Let’s pray together.

Thursday, January 27, 2011

To be Minimalist or not (Is Less Really More?)

Confucius said, “Life is really simple, but we insist on making it complicated.” The question is, can we help it?

Does a minimalist lifestyle appeal to me? How far am I prepared to take it? If you wanted a reply, my reply to you would be this.

As for me, it's a yes to "moderate living" but "minimalist" I'll have to say no to that. I think that minimalist existence is too simplistic a living as many affordables if not all luxuries have to be excluded, right?

Decluttering and the untangling of one's living after a lifetime of building wealth or asset creation up to a point is good but when one's living becomes too minimalist, then I think those actions (the decluttering and the untangling) can't be helpful. It might lead to "dismantling" (of whatever we have built) if you can see what I mean.

Of course there will be the joys and benefits of clutter-free living, but just how clutter-free can one get before a host of new problems (mostly consequential) make their appearance?

Joshua Becker in his e-book “Simplify: 7 Guiding Principles to Help Anyone Declutter Their Home and Life” has redefined minimalism as “the intentional promotion of the things you most value and the removal of anything that distracts you from it.” He says it's less about removing possessions just to remove possessions, and more about finding a lifestyle of simplicity that works for you and your family.

If those were the principles of minimalism, then I am all for it. But I think a minimalist lifestyle doesn't just mean simplifying your life. There's more to it. The underlying object is to live simply where possible with less and less of materialism. But the stark reality today is how to live well with less and less (of anything for that matter)?

I am sure you have heard the song with the catchy tune entitled "The Bare Necessities" sung by Phil Harris as Baloo and Bruce Reitherman as Mowgli in the Disney film "The Jungle Book" which extols the joys of clutter-free living but let's face it, I think in today's world, that's only good for the "birds, the bears and the bees".

Nonetheless the e-book entitled "The Art of being Minimalist" written by one Everett Bogue is worth exploring.

The author gave this testimony: "In July of 2009 I quit my job and moved from New York to Portland Oregon with everything I owned in a backpack. I had no plan and $3000 in the bank. Everyone told me I'd starve, but I didn't. Instead I adopted an minimalist lifestyle.

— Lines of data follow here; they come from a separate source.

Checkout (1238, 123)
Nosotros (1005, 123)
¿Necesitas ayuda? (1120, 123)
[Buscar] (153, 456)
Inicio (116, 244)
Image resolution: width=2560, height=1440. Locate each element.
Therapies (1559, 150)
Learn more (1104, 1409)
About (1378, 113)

I cooked all of my own food, I started working exclusively on the Internet. I learned to manage my time and empty my email inbox. It's about the freedom that comes from leaving everything and embarking on an experience that actually means something. I wrote The Art of Being Minimalist to help people declutter their lives, untangle their schedules, and find the freedom they've always dreamed they could have. My goal is to help people opt out of the perpetual motion machine of corporate consumer culture, begin creating, and find their own personal liberation."

The Western model is always about personal liberation and finding the freedom to do as one pleases. One way to achieve that is to lead a minimalist lifestyle where we are told we could free ourselves presumably from "the mess" of life.

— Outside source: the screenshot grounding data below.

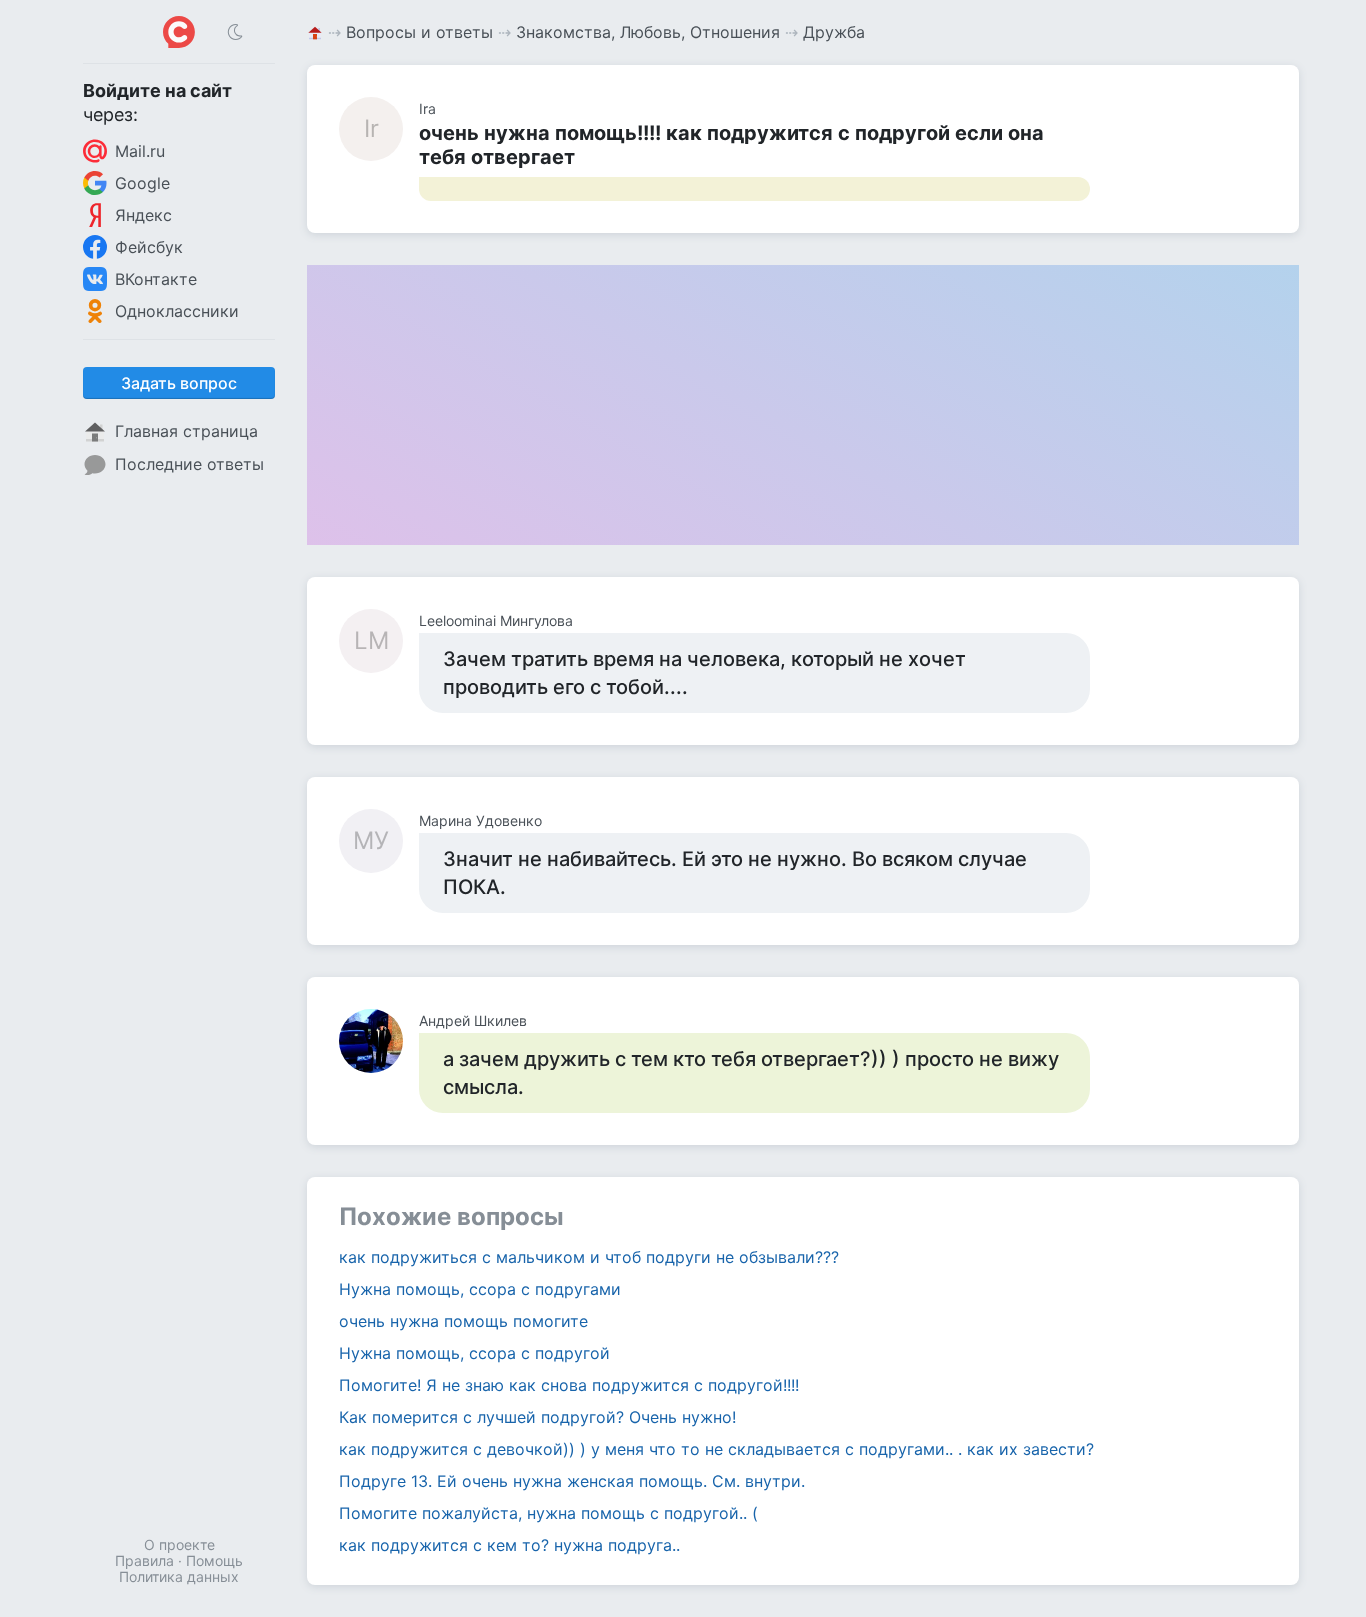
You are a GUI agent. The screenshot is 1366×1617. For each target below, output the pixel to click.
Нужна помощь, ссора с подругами (480, 1289)
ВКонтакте (156, 279)
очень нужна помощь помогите (463, 1321)
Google (142, 183)
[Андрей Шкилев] (379, 1041)
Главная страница (186, 431)
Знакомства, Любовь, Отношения (648, 32)
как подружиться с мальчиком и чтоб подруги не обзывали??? (589, 1257)
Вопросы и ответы (419, 32)
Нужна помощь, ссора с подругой (474, 1353)
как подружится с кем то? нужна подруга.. (509, 1545)
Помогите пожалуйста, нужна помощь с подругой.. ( (548, 1513)
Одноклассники (177, 311)
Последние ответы (189, 464)
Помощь (214, 1560)
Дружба (834, 32)
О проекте (179, 1544)
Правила (144, 1560)
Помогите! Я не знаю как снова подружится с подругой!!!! (569, 1385)
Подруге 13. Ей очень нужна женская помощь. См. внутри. (572, 1481)
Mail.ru (140, 151)
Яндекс (143, 215)
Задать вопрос (179, 383)
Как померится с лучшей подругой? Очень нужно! (537, 1417)
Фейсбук (149, 247)
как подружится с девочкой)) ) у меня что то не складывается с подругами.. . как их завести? (716, 1449)
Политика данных (179, 1576)
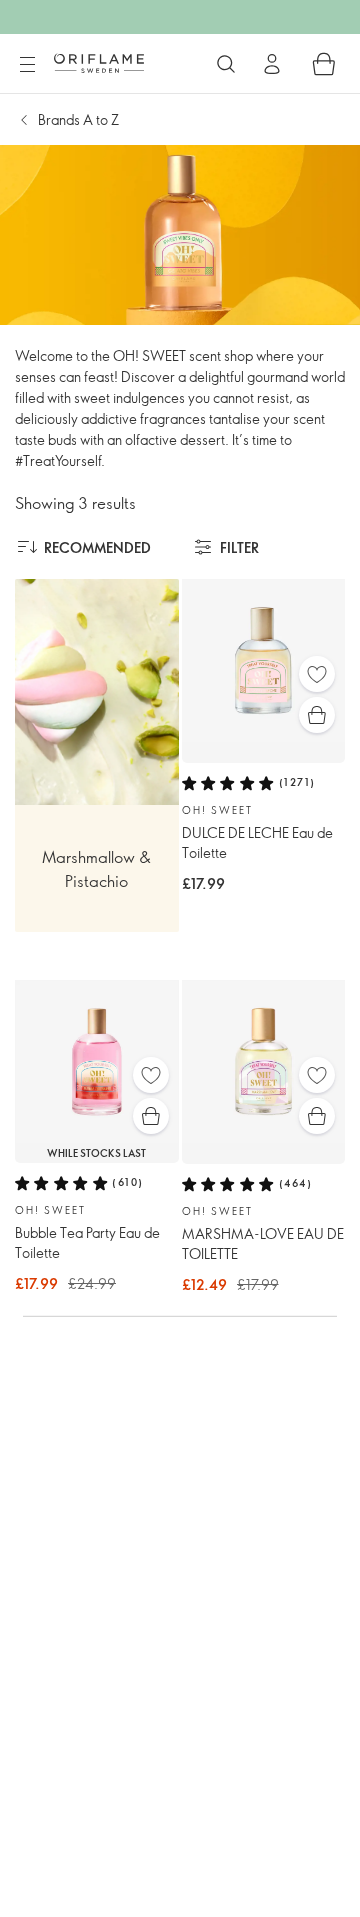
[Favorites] (317, 674)
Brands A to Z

Indeed where living is concerned, there is appeal in declutter, untangle, find freedom, all of which are ingredients for a minimalist existence.

A practitioner of minimalism (lifestyle) is one being or providing a bare minimum of what is necessary in living which in essence I think is an extremely conservative approach in lifestyle. The other extreme (opposite of minimalist) is a baroque, flamboyant, extravagant, or what one might say an excessive, (Gramarye) lifestyle?

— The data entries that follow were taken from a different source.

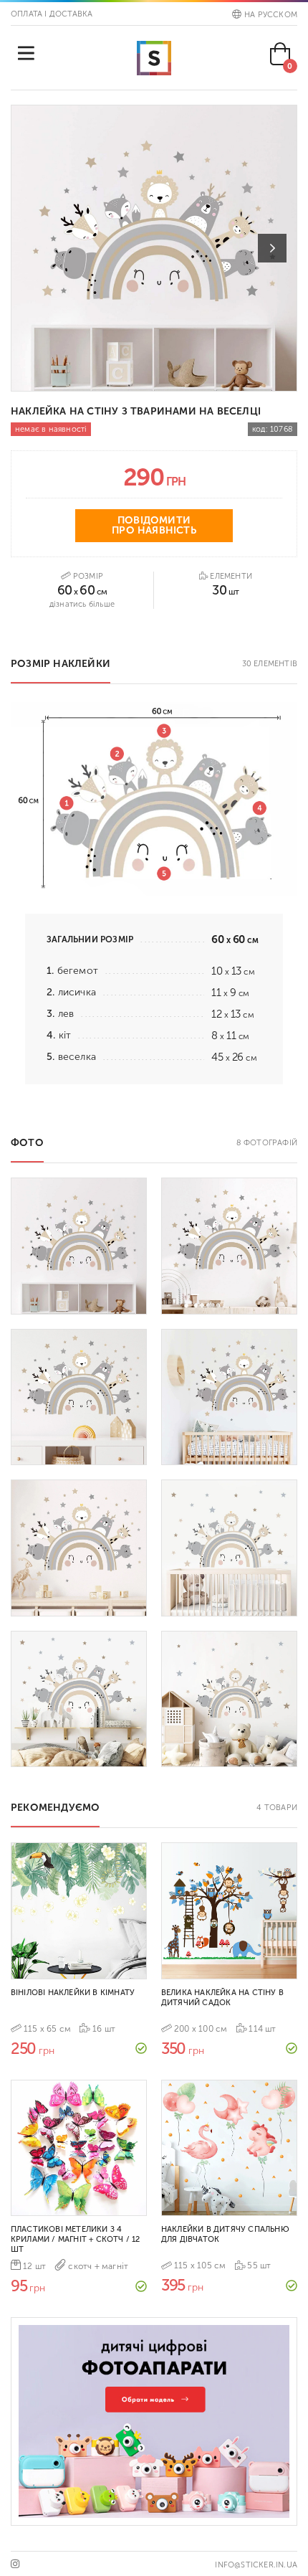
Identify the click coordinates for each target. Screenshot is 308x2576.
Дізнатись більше (82, 604)
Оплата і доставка (51, 14)
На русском (270, 14)
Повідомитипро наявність (154, 525)
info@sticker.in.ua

I believe there is a moderate, happy existence in between where we don't have to live with everything on the one hand or nothing on the other. I advocate this stand but what is your call?

There is of course a Christian perspective to all this, one which I think that we (as Christians) should know better but that story is for another day.

For now, suffice just to remember these words from the Bible: “Godliness with contentment is great gain”. I’ll bet on that. How about you?